Дик не знал, что ответить, да и не хотел напрягать по этому поводу мозги, не любил поэзию. Она очень редко бывает удачной и обычно плохо влияет на его пищеварение. Поэтому авторитетно ляпнул:
— Херня.
Поэт опешил и, качаясь, искал ответ, но ничего достойного в его лексиконе не нашлось.
— Вы, уважаемый, хотели сказать «хорей»?
— Нет, — невозмутимо ответил Дик.
— Хам, — процедил сквозь зубы поэт, подчёркнуто медленно надевая очки. — Так, так, так, ага, да я вижу, сударь, вы новичок тут и, видимо, ещё оптимист!
— Я не хотел вас обидеть, господин Даун.
— Даун?! Я — Мак, Макдаун! — прокричал он на весь вулкан и перешёл на зловещее шипение, закрыв глаза. — Видите ли, любезный, я знаю, что «Макдаун» звучит легкомысленно, и даже понимаю вас, ваше ничтожество. И смею вас заверить, что меня невозможно обидеть невежеством. Нубист? — неожиданно переключился он на Регги. Она кивнула.
— Извините, не понял, — искренне ответил Дик.
— Новичок ты тут, — Мак с сожалением смотрел на Дика, изогнув шею, обнюхал его и закрыл рукой нос. — Узнаю знаменитый вританский аромат, господин новичок. Надеюсь, вы знакомы с Николаем Васильевичем?
— Нет.
— Тогда у вас все впереди и я с удовольствием, с очень большим удовольствием еще раз побеседую с вами чуть позже, когда ваш зад будет дымиться. Да-а, как молоды мы были, как молоды мы были,— противно пропел он.— Прекрасно пока выглядите, господин нубист.
— Я действительно не хотел вас обидеть.
— А вы и не обидели меня, просто разбудили, потешный малый. Иди потей дальше, – он кивнул на жерло. Да! — встрепенулся он. — Вспомнил, что я добрый, и дам совет, — он обнял Дика одной рукой и показал другой вдаль. — Если хочешь чего-либо достичь, иди и иди, невзирая ни на что, смотря на цель. Но при этом надо видеть то, что под ногами – на всякий случай, — и театрально опустил глаза вниз.
Дик сделал то же. Там была кровью накапана черта и надпись «Обратного пути нет».

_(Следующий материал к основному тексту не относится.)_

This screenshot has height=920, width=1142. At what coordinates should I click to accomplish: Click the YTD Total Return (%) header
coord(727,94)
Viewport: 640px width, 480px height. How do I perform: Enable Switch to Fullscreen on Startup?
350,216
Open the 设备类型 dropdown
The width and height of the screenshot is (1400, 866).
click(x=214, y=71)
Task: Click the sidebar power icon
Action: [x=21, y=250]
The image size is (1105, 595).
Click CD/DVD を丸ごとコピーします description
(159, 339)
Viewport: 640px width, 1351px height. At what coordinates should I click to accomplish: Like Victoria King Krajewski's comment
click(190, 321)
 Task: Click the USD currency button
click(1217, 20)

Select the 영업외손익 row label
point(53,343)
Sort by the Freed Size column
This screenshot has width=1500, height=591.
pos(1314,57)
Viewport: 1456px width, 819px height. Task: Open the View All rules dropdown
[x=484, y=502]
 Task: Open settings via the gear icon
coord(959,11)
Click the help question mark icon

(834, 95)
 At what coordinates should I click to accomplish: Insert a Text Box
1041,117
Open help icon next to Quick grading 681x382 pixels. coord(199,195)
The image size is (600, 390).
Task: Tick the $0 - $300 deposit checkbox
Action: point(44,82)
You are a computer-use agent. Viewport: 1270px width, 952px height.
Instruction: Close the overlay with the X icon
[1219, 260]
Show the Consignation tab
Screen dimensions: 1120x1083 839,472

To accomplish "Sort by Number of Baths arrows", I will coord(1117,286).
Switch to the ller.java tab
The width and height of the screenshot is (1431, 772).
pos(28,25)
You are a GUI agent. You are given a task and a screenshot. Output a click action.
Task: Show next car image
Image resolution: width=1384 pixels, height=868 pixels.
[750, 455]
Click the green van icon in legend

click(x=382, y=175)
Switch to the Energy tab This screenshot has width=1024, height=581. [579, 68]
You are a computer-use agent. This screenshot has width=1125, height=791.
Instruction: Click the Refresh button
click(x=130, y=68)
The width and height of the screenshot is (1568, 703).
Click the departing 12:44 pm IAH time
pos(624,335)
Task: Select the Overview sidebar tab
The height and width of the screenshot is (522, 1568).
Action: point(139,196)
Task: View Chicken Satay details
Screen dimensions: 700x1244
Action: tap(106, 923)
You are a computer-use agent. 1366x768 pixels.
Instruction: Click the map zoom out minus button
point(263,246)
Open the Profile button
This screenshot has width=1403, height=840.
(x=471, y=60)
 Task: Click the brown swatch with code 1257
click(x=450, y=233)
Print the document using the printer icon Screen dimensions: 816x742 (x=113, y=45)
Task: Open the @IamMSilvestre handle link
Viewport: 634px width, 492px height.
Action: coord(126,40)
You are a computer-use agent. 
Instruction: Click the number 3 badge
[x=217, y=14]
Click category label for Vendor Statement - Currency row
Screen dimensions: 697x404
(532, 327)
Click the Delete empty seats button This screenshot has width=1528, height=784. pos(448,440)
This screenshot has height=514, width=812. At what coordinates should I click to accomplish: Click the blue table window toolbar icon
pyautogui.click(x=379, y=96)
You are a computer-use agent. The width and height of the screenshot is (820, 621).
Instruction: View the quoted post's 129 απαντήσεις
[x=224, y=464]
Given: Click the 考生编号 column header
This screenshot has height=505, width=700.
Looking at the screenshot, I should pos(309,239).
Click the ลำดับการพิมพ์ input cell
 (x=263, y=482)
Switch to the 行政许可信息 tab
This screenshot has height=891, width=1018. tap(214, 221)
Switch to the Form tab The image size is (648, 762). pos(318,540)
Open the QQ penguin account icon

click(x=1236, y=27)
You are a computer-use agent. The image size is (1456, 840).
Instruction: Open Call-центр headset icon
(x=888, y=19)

Когда ошарашенный Дик поднял голову, поэт уже вразвалочку гордо удалялся, бормоча:
— Какая приятная неожиданность, есть ещё глупее меня. Васильича не знает. Сам ты даун. Я — Мак, Макдаун, знаменитый…
Желания пересекать черту у Дика не было. Ситуация становилась критической, итог был неизвестен. Он решил тянуть время.
— Зачем она? — показал он на губную помаду. — Вы же не красите губы?
— Красим, но не рот, — опять нервно ответила Регги. – Дичь, логика тут не приветствуется. Резинку надень на грудь, — она кинула ему резинку с двумя кисточками.